Border Patrol agents arrested a juvenile on Oct. 4 after discovering two men in the trunk of his car at a checkpoint on Interstate Highway 35, north of Laredo, Texas.
“The driver was questioned regarding his immigration status and was referred for further inspection after a Border Patrol canine alerted to the presence of concealed humans and/or narcotics,” CBP said in a statement on Oct. 12.
The two men were from Brazil. The driver, a DACA recipient, was a Guatemalan national.
All three were processed for removal proceedings.
At the same Border Patrol checkpoint, on Oct. 7, agents found a Mexican man in the trunk of a car driven by a DACA recipient from Mexico. Both were processed for removal proceedings.
DACA was introduced by former President Barack Obama in 2012 to give temporary immunity from deportation to individuals who had been brought into the country illegally before their 16th birthday. DACA also gave recipients two-year, renewable work permits.
President Donald Trump announced a phase-out of DACA on Sept. 5 and has given Congress six months to find a permanent solution.
In the past, permanent traffic checkpoints—such as the one on I-35 that caught the human smugglers—were used as secondary operations, but they have now expanded into one of the most important and effective enforcement operations, according to the CBP website.
“The majority of smuggling cases both alien and narcotics, false documents, and false claims to citizenship are encountered by agents conducting this activity,” the website states.
“Traffic checkpoints are our major defense against those aliens who enter as nonimmigrants with the intention of seeking employment in the interior areas.
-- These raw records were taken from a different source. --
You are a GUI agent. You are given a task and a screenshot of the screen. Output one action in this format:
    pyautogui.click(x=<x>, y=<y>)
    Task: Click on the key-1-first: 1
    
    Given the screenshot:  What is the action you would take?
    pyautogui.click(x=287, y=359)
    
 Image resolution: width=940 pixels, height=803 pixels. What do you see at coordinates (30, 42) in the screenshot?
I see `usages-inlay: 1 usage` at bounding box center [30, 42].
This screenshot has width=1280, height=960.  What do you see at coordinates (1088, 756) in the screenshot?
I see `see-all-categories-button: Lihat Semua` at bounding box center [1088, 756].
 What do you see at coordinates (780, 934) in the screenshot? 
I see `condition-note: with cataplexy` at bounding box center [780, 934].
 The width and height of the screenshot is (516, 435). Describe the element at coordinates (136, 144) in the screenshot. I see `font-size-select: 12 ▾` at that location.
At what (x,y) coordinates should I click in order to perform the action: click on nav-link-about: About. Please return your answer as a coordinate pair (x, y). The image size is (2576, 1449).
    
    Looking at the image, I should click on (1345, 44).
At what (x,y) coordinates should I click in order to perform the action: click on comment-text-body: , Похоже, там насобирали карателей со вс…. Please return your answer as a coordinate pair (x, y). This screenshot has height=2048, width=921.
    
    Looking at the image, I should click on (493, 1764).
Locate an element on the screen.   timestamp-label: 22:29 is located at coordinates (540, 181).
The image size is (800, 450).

The majority of narcotic smugglers are apprehended at the checkpoints or when attempting to circumvent them.”
So far this month, CBP South Texas has tweeted about two major drug seizures. One on Oct. 4, in which CBP officers seized $916,000 in heroin and methamphetamine at the Laredo Port of Entry.
— CBP South Texas (@CBPSouthTexas) October 4, 2017
And on Oct. 11, CBP officers interdicted $1.5 million in methamphetamine at the Laredo Port of Entry in two seizures.
— CBP South Texas (@CBPSouthTexas) October 11, 2017
CBP said its freight train checks have been one of the most productive operations for alien apprehensions in the sector.
“It is also the most dangerous activity, which often results in numerous deaths to aliens, and serious injuries to both aliens and agents,” CBP said on its website. “Commercial transportation checks have resulted in many drug seizures, as well as alien and smuggler apprehensions.”
The Laredo Border Patrol Sector shares 171 border miles with Mexico and has the second highest number of apprehensions of illicit border crossers in the nation (after neighboring Rio Grande Valley).
In fiscal year 2016, Laredo apprehended 36,562 illegal aliens, while across the 320-mile Rio Grande sector, agents apprehended 186,830.